With the rise of cybercrime, it is becoming more important to consider consumer protection and brand reputation in information security design in the United States as Europe implements the General Data Protection Regulation next week.

It’s a big change that every multinational company that has dealings in the European Union will need to prepare for.

On May 25, 2018, the General Data Protection Regulation (GDPR) comes into effect, and it will govern how multinationals manage their data processing and protection policies. Failure to comply with these regulations could result in costly penalties, not to mention damage to reputation.

What is GDPR, how will it apply to U.S. businesses doing business in the European Union and are there penalties for non-compliance?

Over the past couple of months, there has been a lot of talk about GDPR, which is to be rolled out across Europe and which will impact any organization that stores the personal data of EU citizens. It is the culmination of four years of efforts by the Council of the European Union, European Commission and European Parliament to update data protection, especially in areas where people give permission to organizations to use their personal data in exchange for no-cost services.

The regulation has taken years to come to pass but was approved officially by European Parliament on April 14, 2016. Any organization that stores the data of European citizens has until the May 25th deadline to get their GDPR houses into order. After this date, penalties will be issued to any company that isn’t working in compliance with the guidelines.

While the scope of GDPR is far-reaching, the most important considerations for organizations that process or collect personal data on EU citizens include:

?            Identifying GDPR data and tracking which areas of this data you share with external organizations

?            Designing new GDPR-centric processes that ensure the protection of all relevant data

?            Notifying the relevant supervisory authority of any data breach within 72 hours

?            Informing stakeholder who you will treat their information and make it clear how they can request information about the data you hold on them

?            Be ready to disclose details of security breach incidents with customers. Depending on the severity of the breach, you may be forced to share this information.

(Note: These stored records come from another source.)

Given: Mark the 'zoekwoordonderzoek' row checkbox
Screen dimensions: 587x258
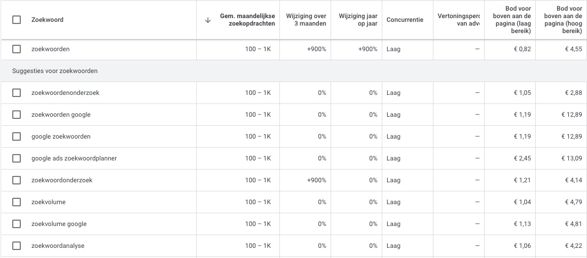Looking at the screenshot, I should point(17,180).
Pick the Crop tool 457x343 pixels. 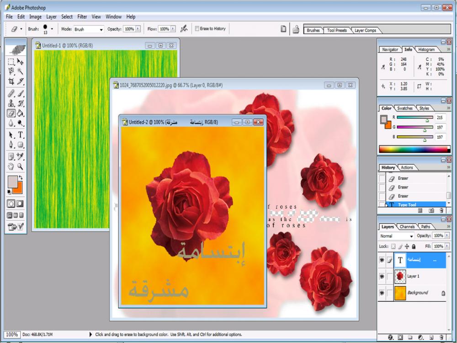pos(11,81)
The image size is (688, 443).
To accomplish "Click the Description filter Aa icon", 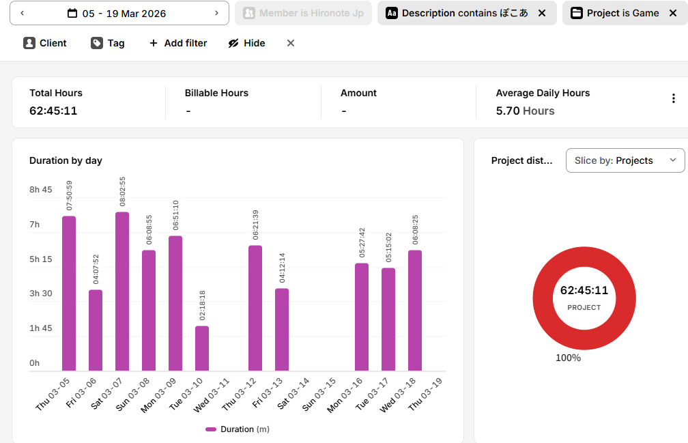I will [x=392, y=13].
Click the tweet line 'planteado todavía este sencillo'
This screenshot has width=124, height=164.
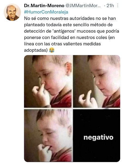pyautogui.click(x=68, y=25)
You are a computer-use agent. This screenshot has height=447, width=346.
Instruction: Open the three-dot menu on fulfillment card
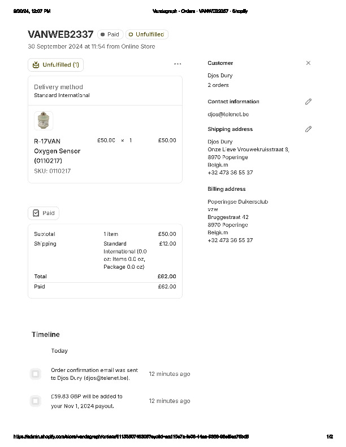click(178, 64)
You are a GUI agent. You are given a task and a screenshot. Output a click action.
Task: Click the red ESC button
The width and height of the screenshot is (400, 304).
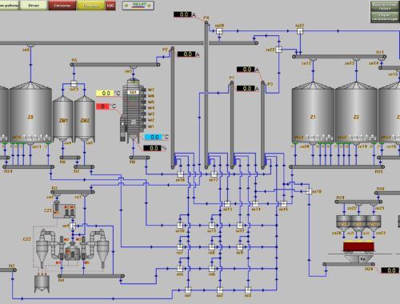pos(110,6)
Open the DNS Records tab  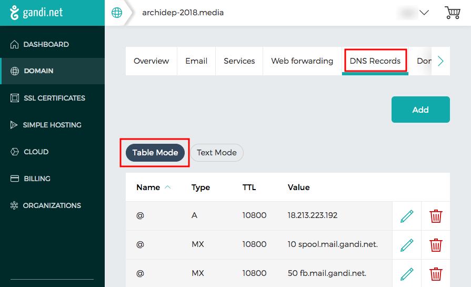pyautogui.click(x=375, y=61)
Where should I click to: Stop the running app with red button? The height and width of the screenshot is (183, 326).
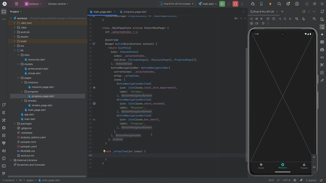pos(235,4)
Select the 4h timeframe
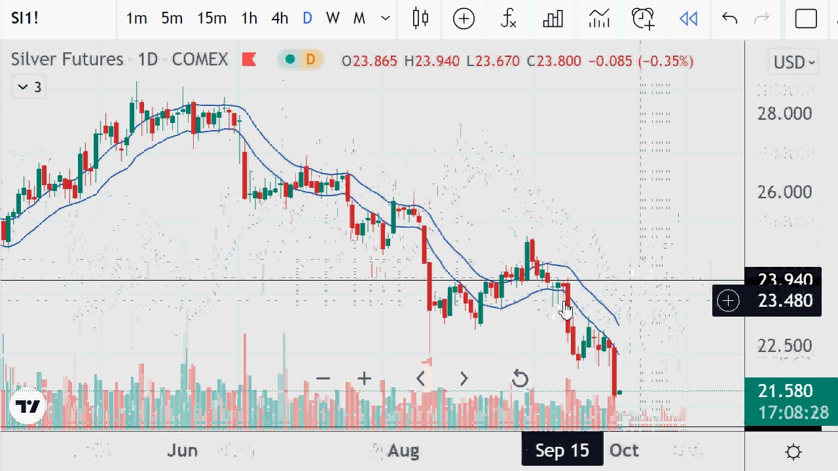This screenshot has height=471, width=838. coord(280,18)
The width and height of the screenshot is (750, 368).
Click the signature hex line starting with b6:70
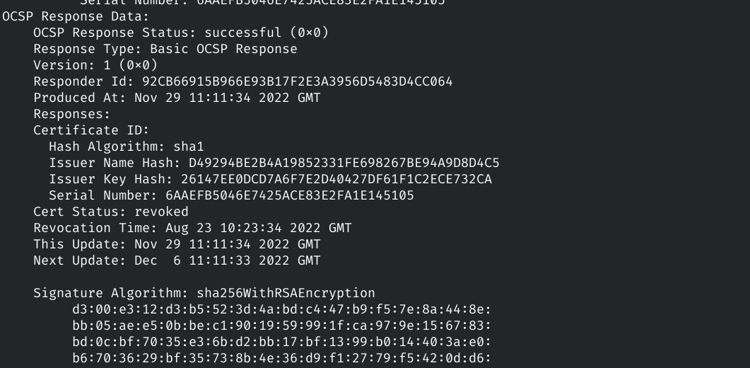tap(281, 358)
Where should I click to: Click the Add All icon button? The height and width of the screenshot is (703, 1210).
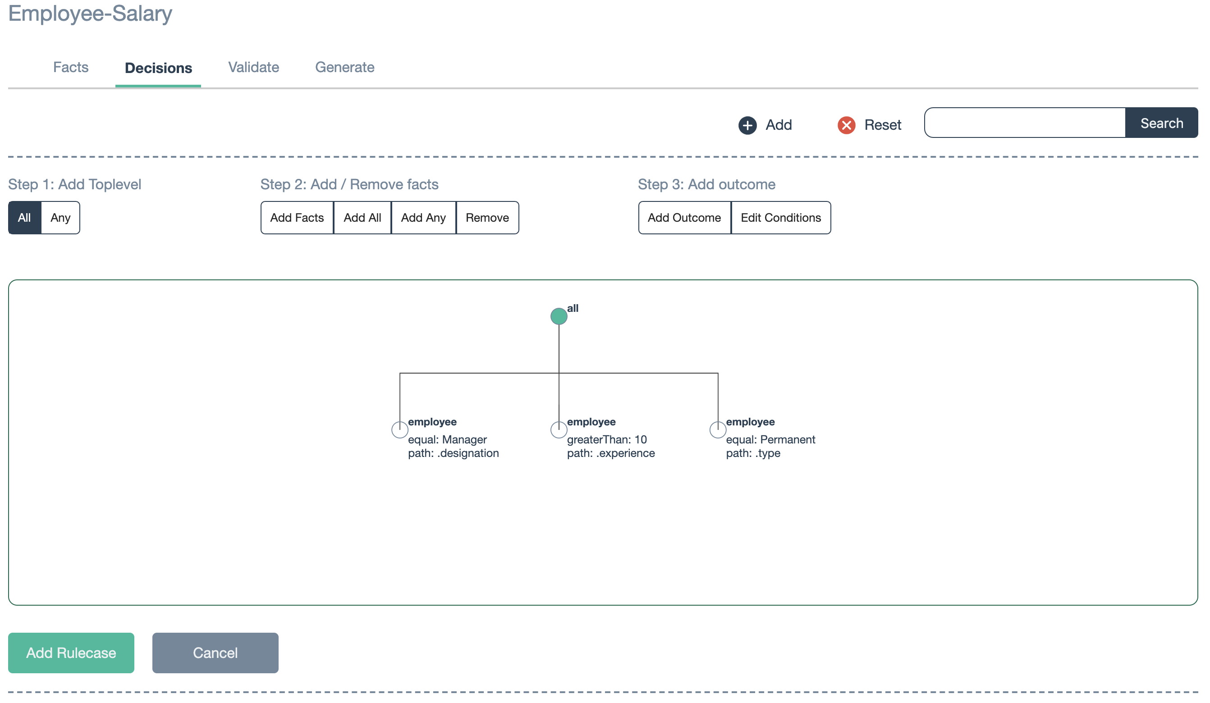point(362,218)
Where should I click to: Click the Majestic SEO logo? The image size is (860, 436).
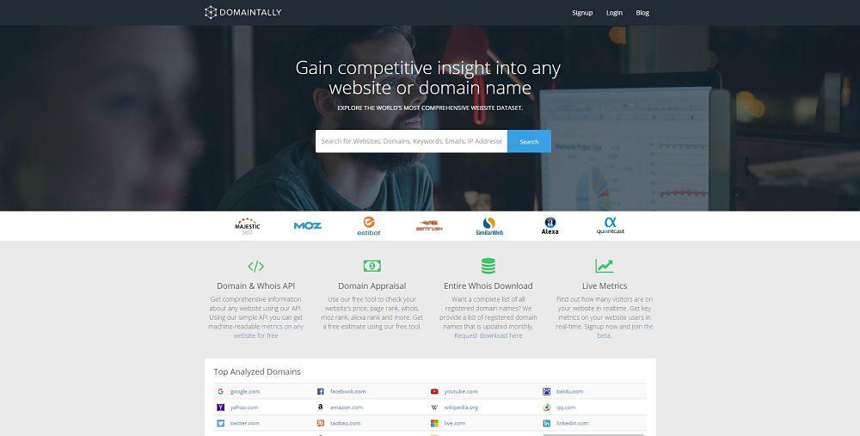[247, 226]
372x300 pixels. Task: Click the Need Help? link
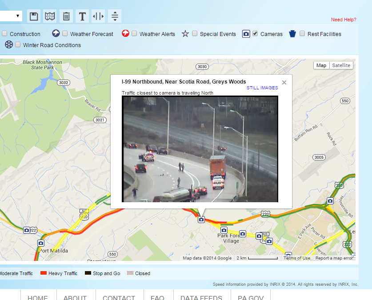point(344,20)
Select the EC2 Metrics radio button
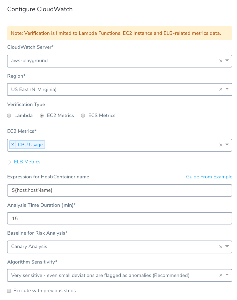 42,115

Organizations need to ensure that their data processing activities are carried out in accordance with the data protection principles set out in the GDPR.

To manage application services from a non-EU location, IT services organizations should pay close attention to and align with:

• Organization data classification policy covering personal data classification. Internal policies should adopt principles of data protection by design and data protection by default.
• Procedures to ensure that all contractual clauses with clients related to personal data, security exhibits are validated internally before the contract is signed.
• Implementation of DPO (data protection officer) organization, tool-based approach to manage detailed mapping of all personal data processing.
• Procedures in place to check the correct implementation of personal data protection policies and transfer of personal data policies in compliance with client contractual requirements.
• Training programs to onboard teams, to raise awareness on personal data issues and regulations
• Strong enforcement of Identity access management policy, tools and processes for databases containing personal data, backed by strong authentication and audit procedures.
• Implementing tools for masking or applying pseudonyms to personal data.
• Procedures to ensure personal data protection during encryption, archiving, or deletion (data lifecycle management).
• Incident management process to adequately report, respond and mitigate data breaches. These policies and programs should be kept up to date and tested regularly to provide timely notification (within 72 hours of becoming aware of it) to regulators and consumers in the event of a data breach.

GDPR impacts data processors and data controllers alike, bringing data protection practices to the forefront of business agenda. For organizations to remain GDPR compliant, they must continuously monitor the effectiveness of the measures implemented and continuously improve them by incorporating best practices of personal data protection.